Cameron’s eyes were going over her now, registering the changes. Eve knew she was still thin as a rack, her hair straw dry from lice treatments and hacked close to her skull. She kept her hands thrust into her pockets so he couldn’t see the misshapen knuckles, but there was nothing she could do to hide her eyes, which never sat still anymore. Eve took in the world in constant darting glances now, looking for danger on all sides. Even here on the open pier, she angled her back against the nearest piling, seeking protection. Eve registered the shock in Cameron’s own steady eyes as he saw how deeply the past few years had marked her.

They hadn’t been kind to him either; deep lines graven about his mouth, broken veins at his forehead, streaks of gray at his temples. I used to love you, Eve thought, but it was a blank thought, almost meaningless. She used to feel a lot of things before Lili died. Now what she mainly felt was grief and rage and guilt, devouring each other like tail-eating serpents. And the never-ending whisper of her blood, saying, Betrayer.

“I thought there would be some three-ring c-c-circus,” Eve said at last, nodding at the empty pier. She had been almost the only person to disembark—Folkestone, now that the war was over, had reverted to a much sleepier place—and there were no aides or military attachés anywhere in sight. “Major Allenton was in touch, k-kept going on about a welcome ceremony.”

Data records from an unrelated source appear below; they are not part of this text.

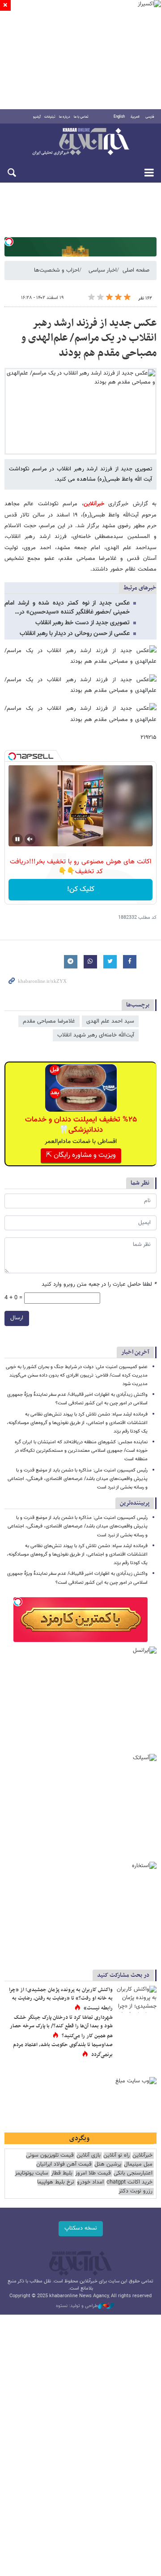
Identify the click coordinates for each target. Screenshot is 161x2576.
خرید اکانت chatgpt (129, 2182)
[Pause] (17, 839)
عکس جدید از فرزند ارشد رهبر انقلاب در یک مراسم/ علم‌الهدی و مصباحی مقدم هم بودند (89, 338)
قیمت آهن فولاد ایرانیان (64, 2164)
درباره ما (64, 116)
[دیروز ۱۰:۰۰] (136, 2054)
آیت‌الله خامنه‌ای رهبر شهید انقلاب (95, 1035)
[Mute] (30, 839)
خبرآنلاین (80, 142)
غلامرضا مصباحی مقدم (49, 1021)
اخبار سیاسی (103, 270)
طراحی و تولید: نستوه (77, 2306)
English (119, 116)
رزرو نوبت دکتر (136, 2191)
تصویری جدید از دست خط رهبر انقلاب (82, 623)
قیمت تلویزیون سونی (50, 2155)
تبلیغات (49, 116)
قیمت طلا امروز (93, 2173)
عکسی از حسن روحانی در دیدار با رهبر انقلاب (75, 634)
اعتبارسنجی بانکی (133, 2173)
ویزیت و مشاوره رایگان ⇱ (81, 1155)
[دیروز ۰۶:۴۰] (136, 1999)
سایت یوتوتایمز (31, 2173)
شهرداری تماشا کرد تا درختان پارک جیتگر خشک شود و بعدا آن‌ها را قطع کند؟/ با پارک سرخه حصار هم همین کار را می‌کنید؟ (61, 2026)
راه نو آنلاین (116, 2155)
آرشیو (37, 116)
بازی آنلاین (88, 2155)
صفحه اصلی (136, 270)
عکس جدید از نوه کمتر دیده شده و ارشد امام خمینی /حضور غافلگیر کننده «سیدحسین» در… (67, 607)
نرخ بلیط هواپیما (55, 2182)
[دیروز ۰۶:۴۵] (136, 2026)
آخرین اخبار (135, 1352)
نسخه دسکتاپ (80, 2228)
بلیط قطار (61, 2173)
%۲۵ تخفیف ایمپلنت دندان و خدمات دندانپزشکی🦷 (81, 1124)
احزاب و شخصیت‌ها (56, 270)
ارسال (16, 1318)
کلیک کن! (80, 889)
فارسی (149, 116)
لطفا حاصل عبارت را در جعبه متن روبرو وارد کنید (99, 1284)
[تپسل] (8, 241)
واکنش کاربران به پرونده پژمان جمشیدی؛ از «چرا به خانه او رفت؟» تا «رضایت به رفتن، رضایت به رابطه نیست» (61, 1999)
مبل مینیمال (138, 2164)
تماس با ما (81, 116)
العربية (135, 116)
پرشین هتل (107, 2164)
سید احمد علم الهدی (110, 1021)
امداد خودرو (90, 2182)
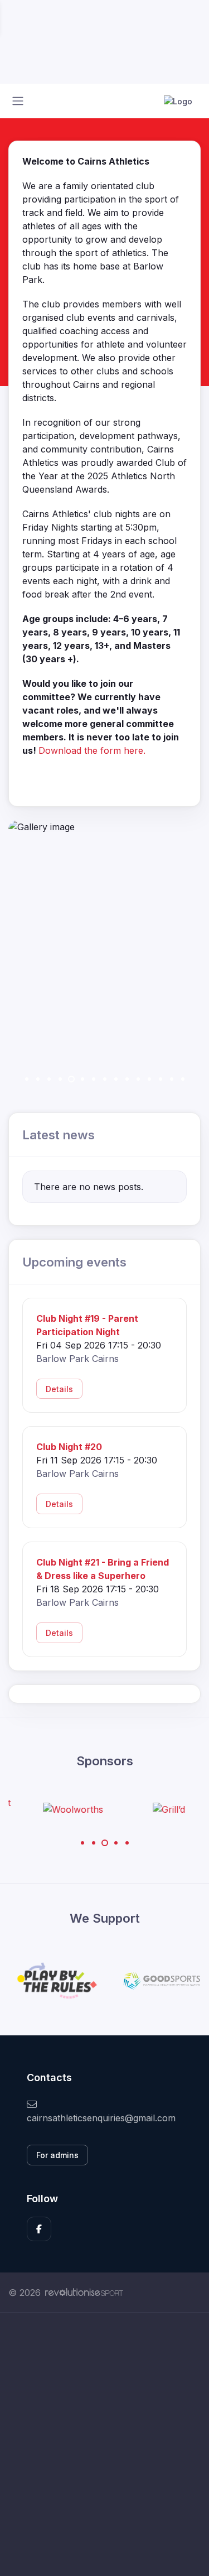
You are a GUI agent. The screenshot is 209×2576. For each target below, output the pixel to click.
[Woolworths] (56, 1809)
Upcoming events (74, 1261)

Apparently, Evelyn Gardiner was now a heroine. So were many of the other female prisoners—Violette, Eve heard, was feted all over Roubaix when she returned home. Eve would be feted too, if she’d allow it. Which she wouldn’t.

“I talked Allenton out of the public welcome,” Cameron said. “He wanted a few generals to greet you, some newspapermen and so on. A brass band.”

“Fortunate you discouraged him. Though I’d have enjoyed hammering a bloody tuba over his ears.” Eve hitched her satchel over her shoulder, and set off down the pier.

“I thought I’d see you in France.” Cameron fell in beside her. “At Louise de Bettignies’s funeral.”